* [What the exercise asks]: The response must be the exact lines from the one that contains "Task: Open the 23m caption timestamp" through the end of the material, with no pictures and no additional lines.

* [Given records]:
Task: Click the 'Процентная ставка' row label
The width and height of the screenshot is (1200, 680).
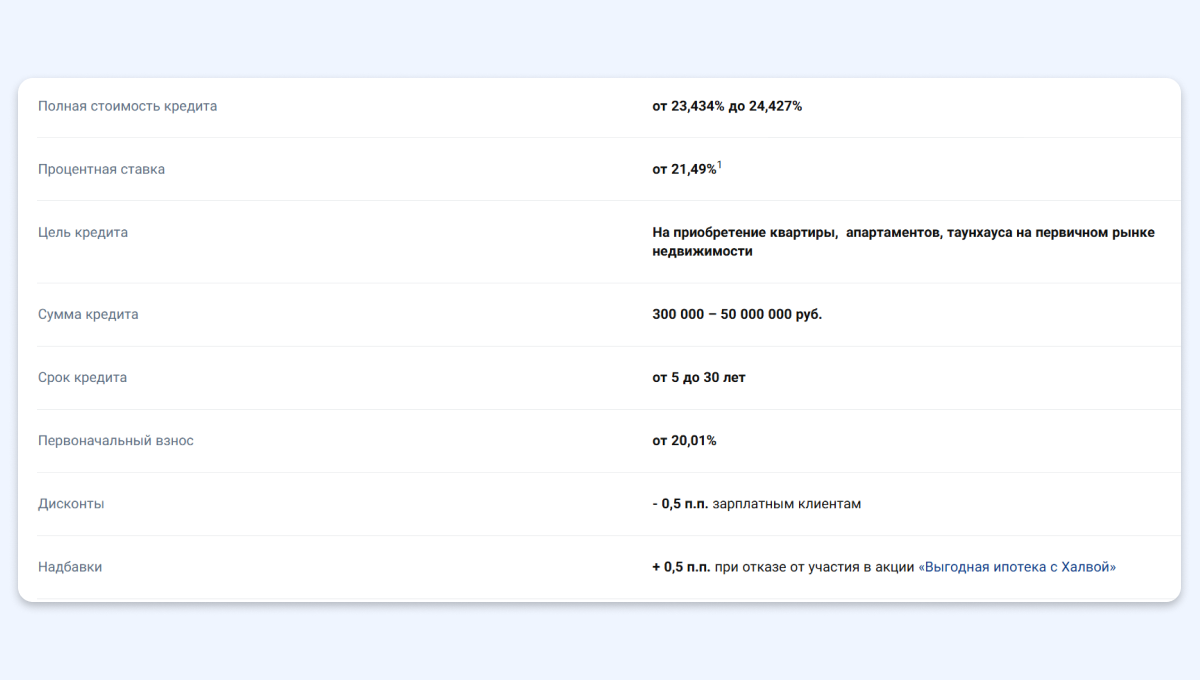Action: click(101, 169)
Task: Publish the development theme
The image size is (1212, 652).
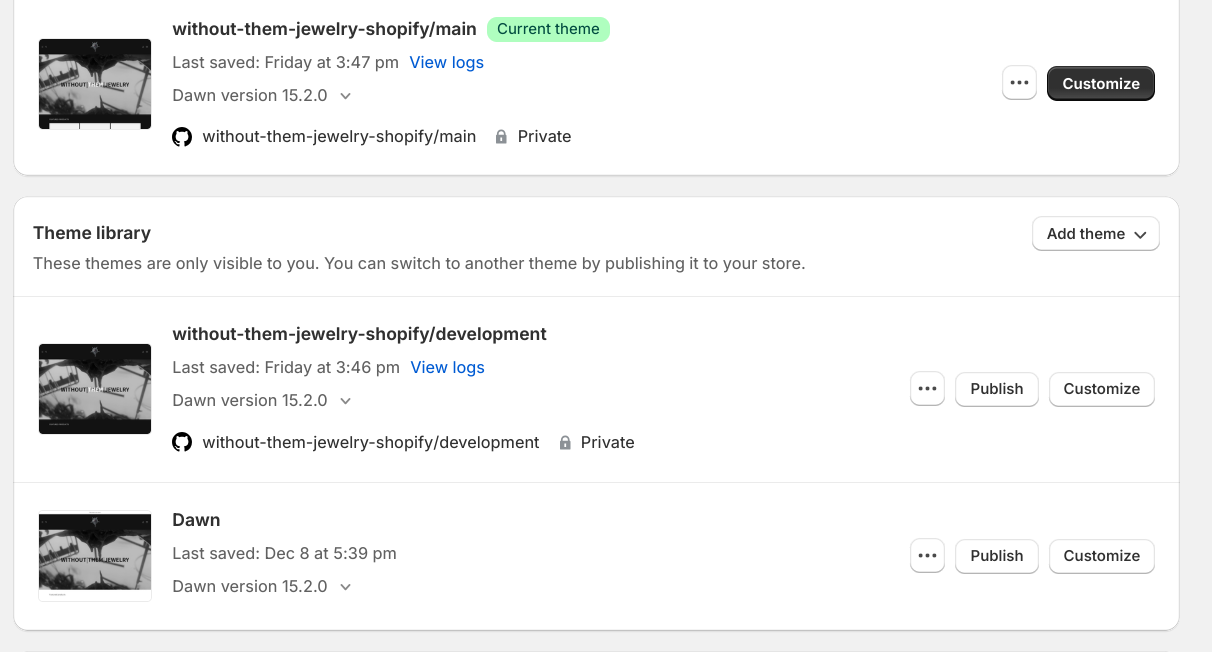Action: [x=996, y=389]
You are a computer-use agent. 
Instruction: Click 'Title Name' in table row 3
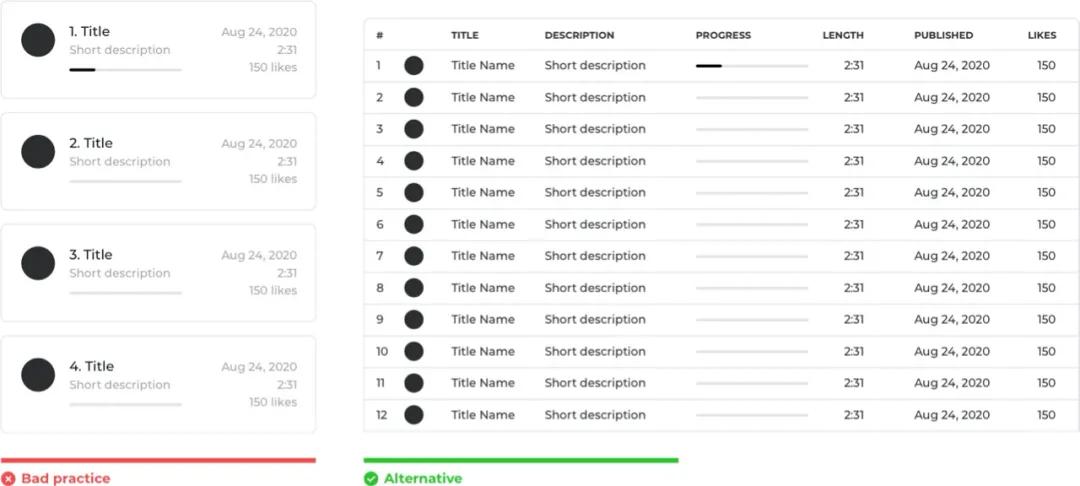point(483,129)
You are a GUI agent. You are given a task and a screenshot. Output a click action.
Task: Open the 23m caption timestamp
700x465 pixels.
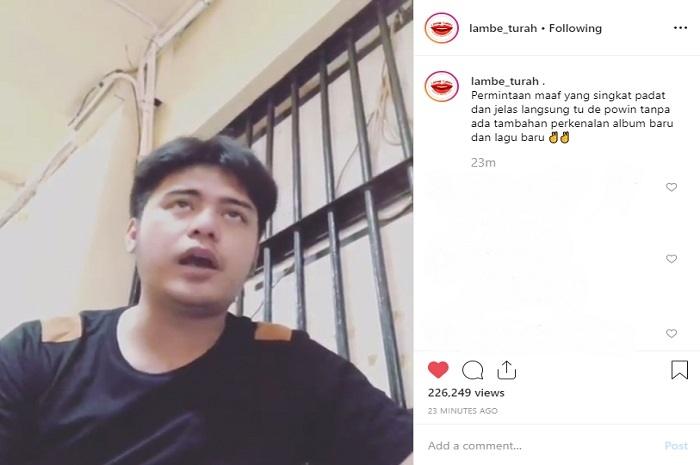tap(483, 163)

* [Solution]:
Task: Open the 23m caption timestamp
700x465 pixels.
tap(483, 163)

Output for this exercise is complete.